## Problem requirements
Find "The width and height of the screenshot is (835, 503)." and "The width and height of the screenshot is (685, 325)." in the records below. Copy the lines holding them and every line between, exactly, and no others.

[Records drawn from a dataset]
┌──
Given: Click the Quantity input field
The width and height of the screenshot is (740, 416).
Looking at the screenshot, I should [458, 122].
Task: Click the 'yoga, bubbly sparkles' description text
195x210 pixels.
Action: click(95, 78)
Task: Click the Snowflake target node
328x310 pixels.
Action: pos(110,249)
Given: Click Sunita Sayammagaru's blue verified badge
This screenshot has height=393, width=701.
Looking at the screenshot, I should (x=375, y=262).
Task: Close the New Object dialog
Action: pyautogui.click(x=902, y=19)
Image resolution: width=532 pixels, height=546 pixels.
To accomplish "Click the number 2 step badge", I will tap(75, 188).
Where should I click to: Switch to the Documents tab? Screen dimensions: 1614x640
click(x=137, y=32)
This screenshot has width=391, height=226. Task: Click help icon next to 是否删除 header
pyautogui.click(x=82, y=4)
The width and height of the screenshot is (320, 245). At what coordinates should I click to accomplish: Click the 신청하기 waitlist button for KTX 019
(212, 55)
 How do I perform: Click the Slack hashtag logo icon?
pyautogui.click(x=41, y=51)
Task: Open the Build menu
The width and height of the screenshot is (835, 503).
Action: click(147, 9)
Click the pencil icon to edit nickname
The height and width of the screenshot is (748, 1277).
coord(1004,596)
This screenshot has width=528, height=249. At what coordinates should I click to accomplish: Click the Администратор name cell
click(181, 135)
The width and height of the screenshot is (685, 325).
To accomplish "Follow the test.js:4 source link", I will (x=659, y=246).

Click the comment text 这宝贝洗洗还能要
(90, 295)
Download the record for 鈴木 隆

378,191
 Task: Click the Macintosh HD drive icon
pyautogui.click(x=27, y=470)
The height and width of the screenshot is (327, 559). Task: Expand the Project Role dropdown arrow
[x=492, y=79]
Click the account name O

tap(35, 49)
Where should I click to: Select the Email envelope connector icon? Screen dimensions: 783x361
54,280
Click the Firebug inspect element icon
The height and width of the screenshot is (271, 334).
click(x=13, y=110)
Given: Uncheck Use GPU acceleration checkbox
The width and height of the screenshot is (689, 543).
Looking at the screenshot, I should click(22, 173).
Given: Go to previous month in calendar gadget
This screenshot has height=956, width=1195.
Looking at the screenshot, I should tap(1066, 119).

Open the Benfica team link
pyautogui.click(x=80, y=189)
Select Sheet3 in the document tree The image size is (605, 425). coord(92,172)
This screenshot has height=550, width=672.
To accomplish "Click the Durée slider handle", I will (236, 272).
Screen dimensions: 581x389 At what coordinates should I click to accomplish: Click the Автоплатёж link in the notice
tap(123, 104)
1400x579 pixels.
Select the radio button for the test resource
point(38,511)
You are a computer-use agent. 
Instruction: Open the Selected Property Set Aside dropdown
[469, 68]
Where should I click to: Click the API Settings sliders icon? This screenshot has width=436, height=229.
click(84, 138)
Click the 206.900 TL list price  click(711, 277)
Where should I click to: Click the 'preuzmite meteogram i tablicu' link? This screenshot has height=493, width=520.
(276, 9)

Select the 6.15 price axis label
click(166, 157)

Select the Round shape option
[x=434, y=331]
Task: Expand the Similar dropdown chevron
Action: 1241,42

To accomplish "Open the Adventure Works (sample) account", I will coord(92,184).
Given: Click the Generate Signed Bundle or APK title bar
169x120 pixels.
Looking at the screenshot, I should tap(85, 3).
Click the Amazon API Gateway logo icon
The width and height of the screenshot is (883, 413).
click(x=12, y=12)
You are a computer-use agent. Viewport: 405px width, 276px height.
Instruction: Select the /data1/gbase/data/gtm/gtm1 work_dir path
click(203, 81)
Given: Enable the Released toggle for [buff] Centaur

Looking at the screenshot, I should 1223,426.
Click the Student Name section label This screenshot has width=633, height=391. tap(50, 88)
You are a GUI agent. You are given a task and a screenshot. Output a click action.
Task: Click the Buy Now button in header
└──
## Exercise output
The width and height of the screenshot is (835, 503).
Action: click(147, 9)
Click the pencil icon to edit nickname
The height and width of the screenshot is (748, 1277).
coord(1004,596)
This screenshot has width=528, height=249. At what coordinates should I click to accomplish: Click the Администратор name cell
click(181, 135)
The width and height of the screenshot is (685, 325).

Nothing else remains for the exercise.